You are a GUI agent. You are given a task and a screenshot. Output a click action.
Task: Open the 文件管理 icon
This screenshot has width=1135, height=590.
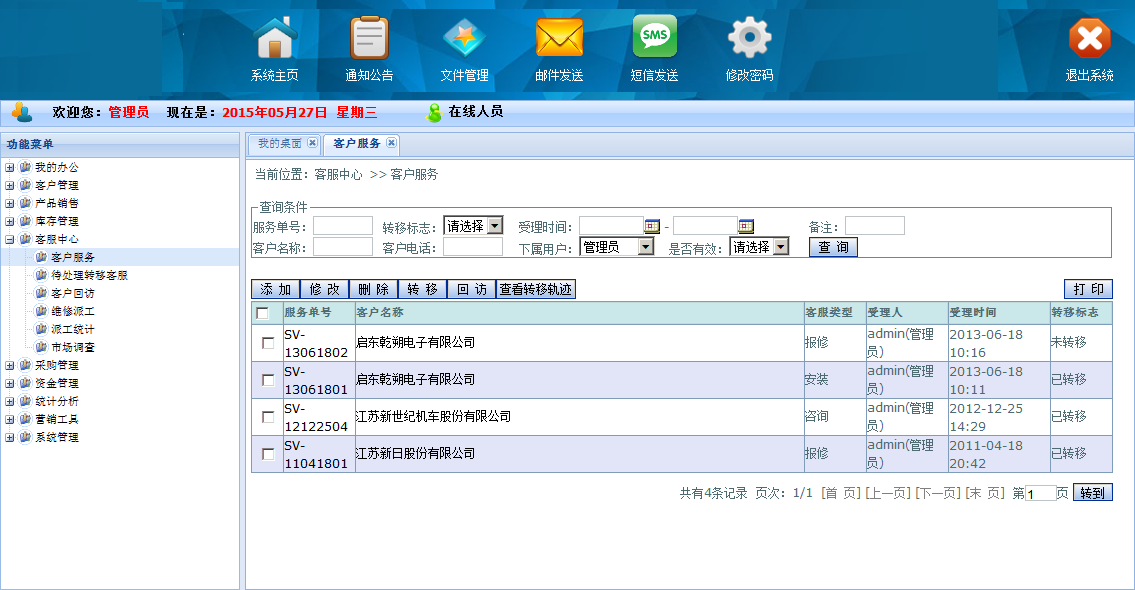click(464, 40)
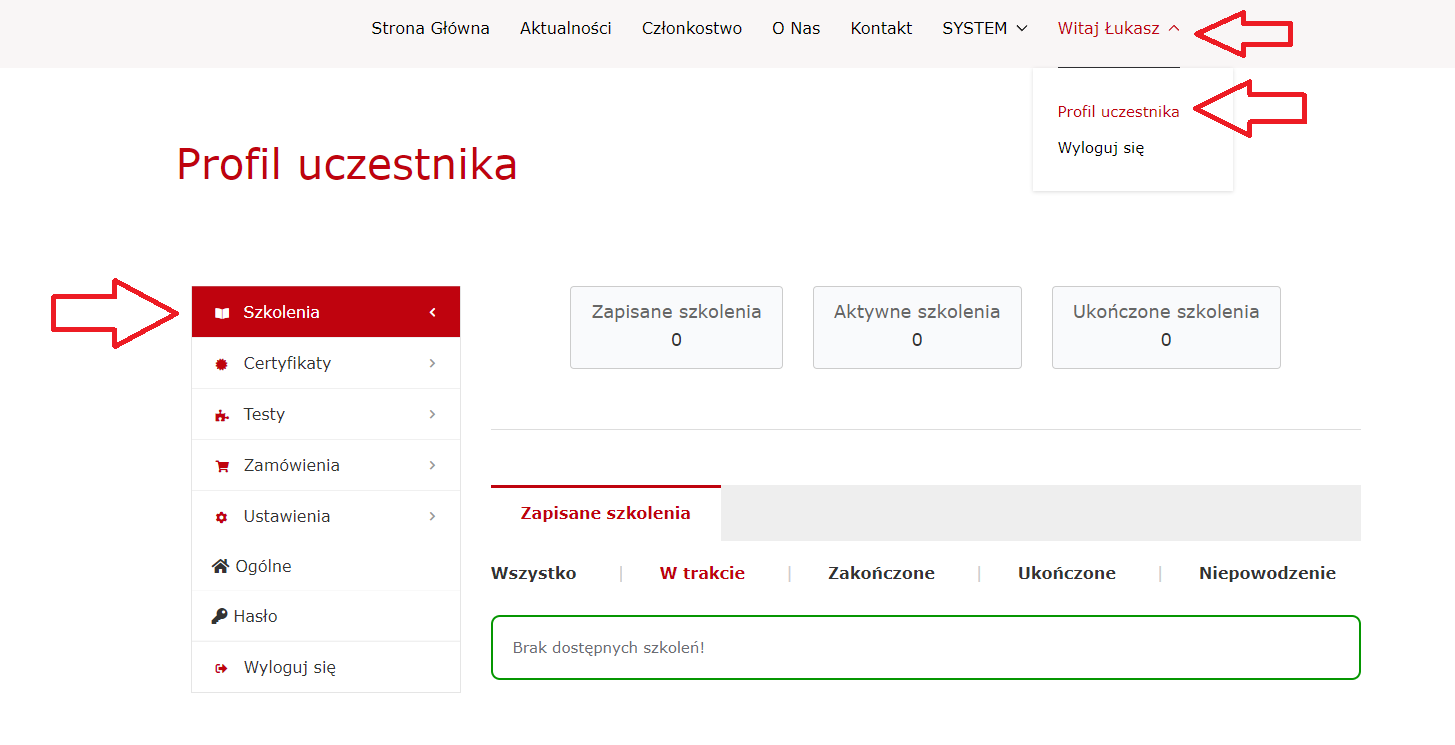Image resolution: width=1455 pixels, height=745 pixels.
Task: Go to the Kontakt page
Action: (x=881, y=28)
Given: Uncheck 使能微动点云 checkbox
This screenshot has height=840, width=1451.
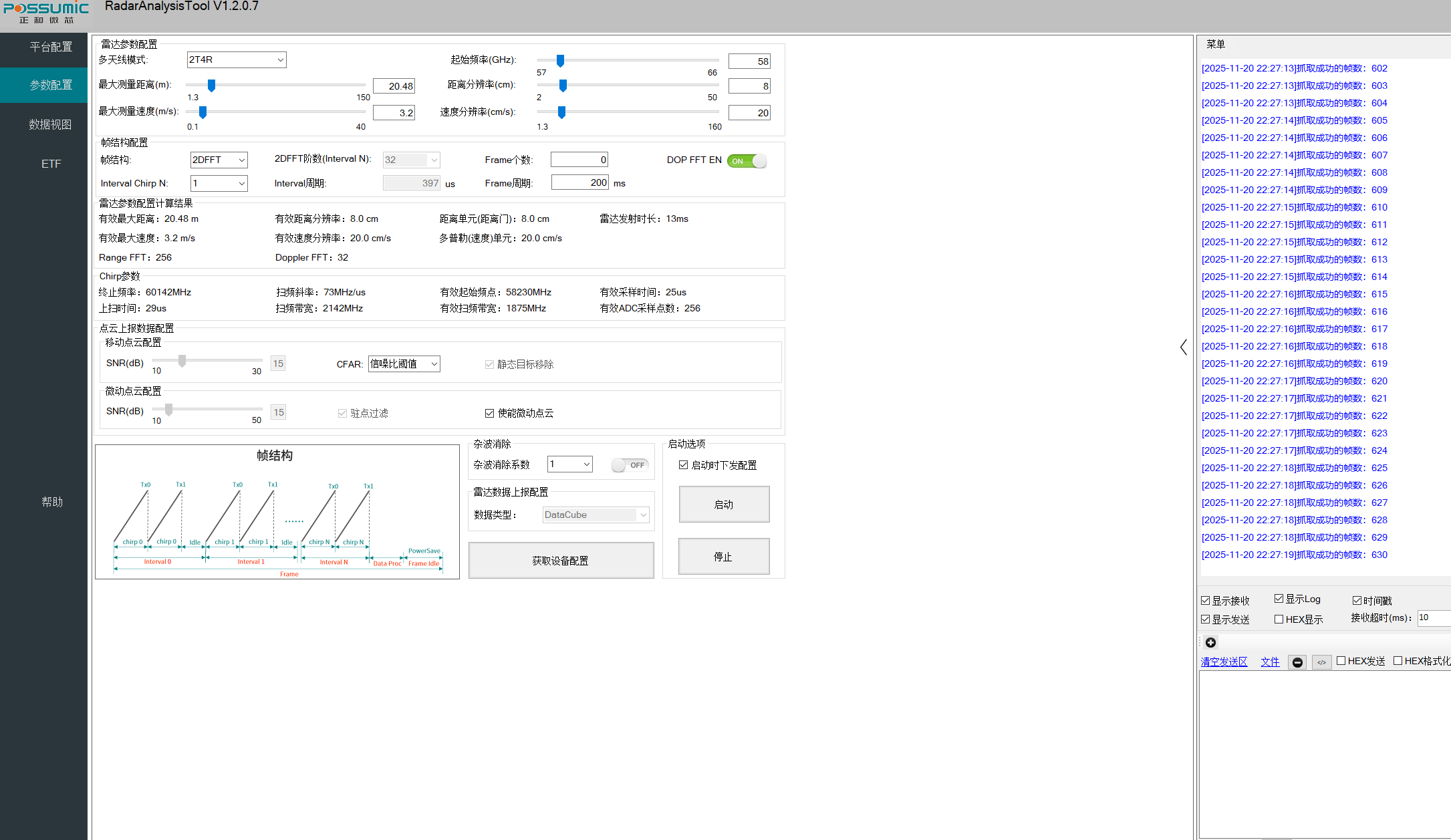Looking at the screenshot, I should (x=489, y=413).
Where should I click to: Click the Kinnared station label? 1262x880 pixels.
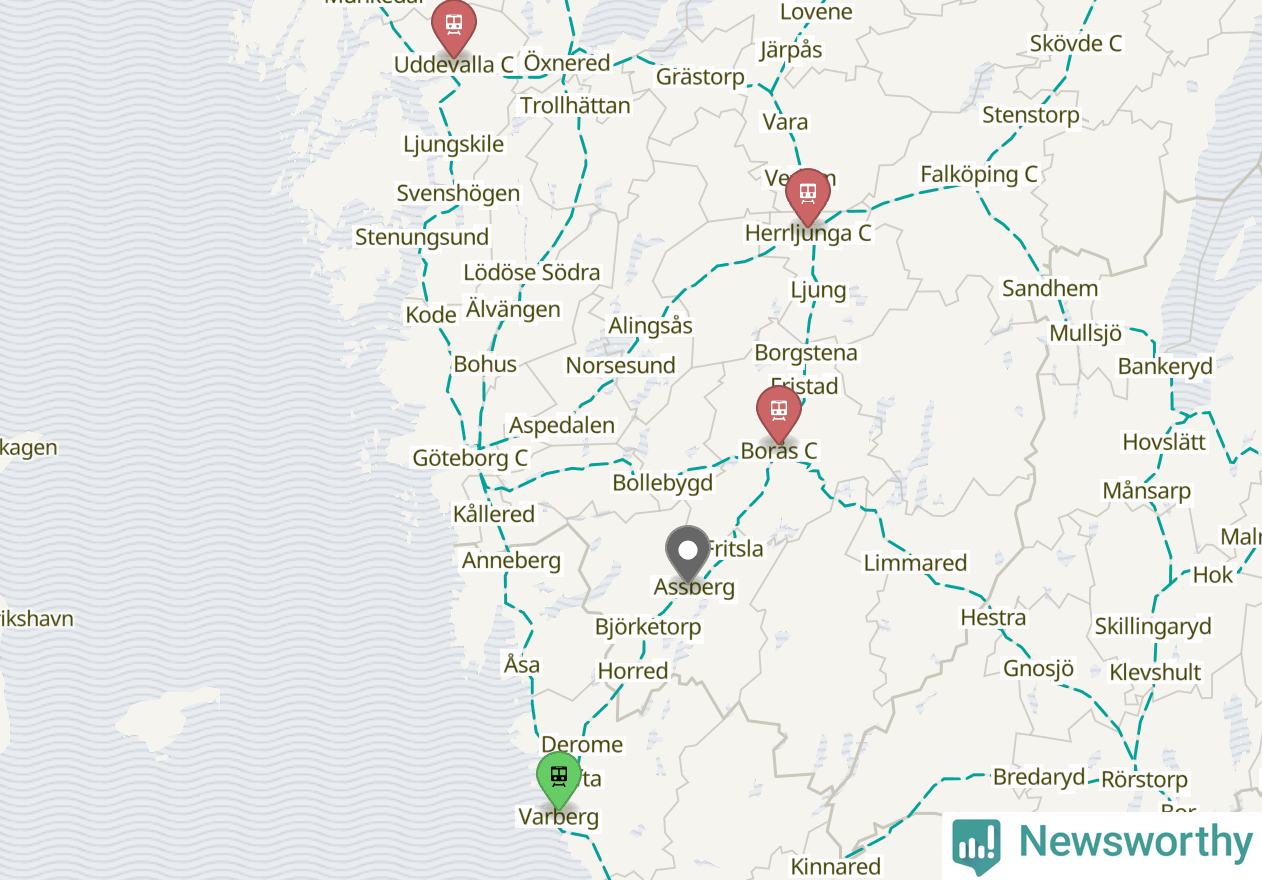coord(835,866)
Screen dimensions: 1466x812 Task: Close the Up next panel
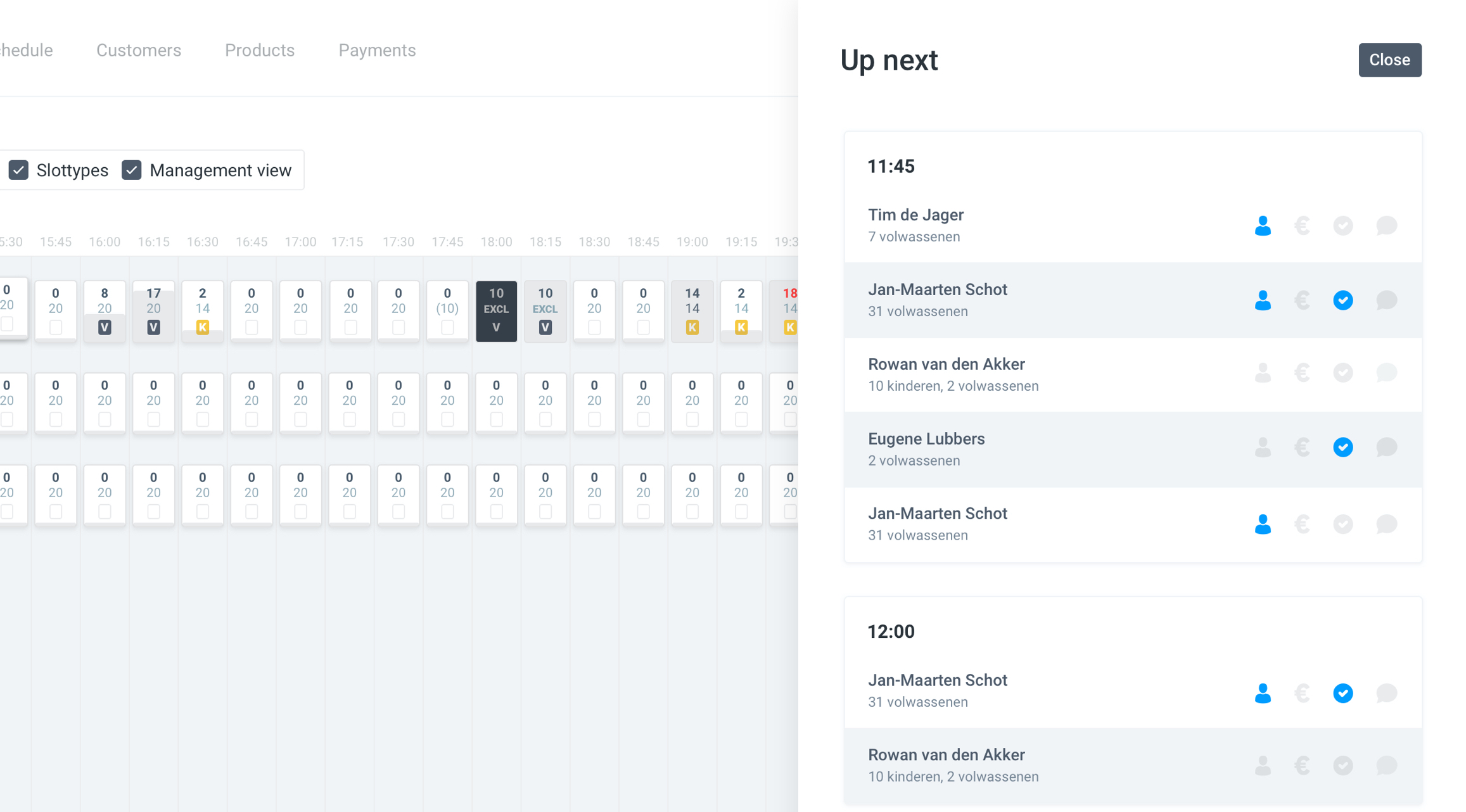tap(1389, 60)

GIVEN TASK:
Rewrite all of the data above, substituting "interface agent" for every occurrence of "GUI agent" and changing nothing else. Omit the pictures from your answer.

OUTPUT BELOW:
You are a interface agent. You are given a task and a screenshot. Output a click action.
Task: Open the 文件管理 icon
This screenshot has width=1135, height=590.
click(464, 40)
Image resolution: width=1455 pixels, height=745 pixels.
Task: Go to the Kontakt page
Action: (x=881, y=28)
Given: Uncheck 使能微动点云 checkbox
This screenshot has height=840, width=1451.
Looking at the screenshot, I should (x=489, y=413).
Where should I click to: Click the Kinnared station label? 1262x880 pixels.
coord(835,866)
Screen dimensions: 1466x812 Task: Close the Up next panel
tap(1389, 60)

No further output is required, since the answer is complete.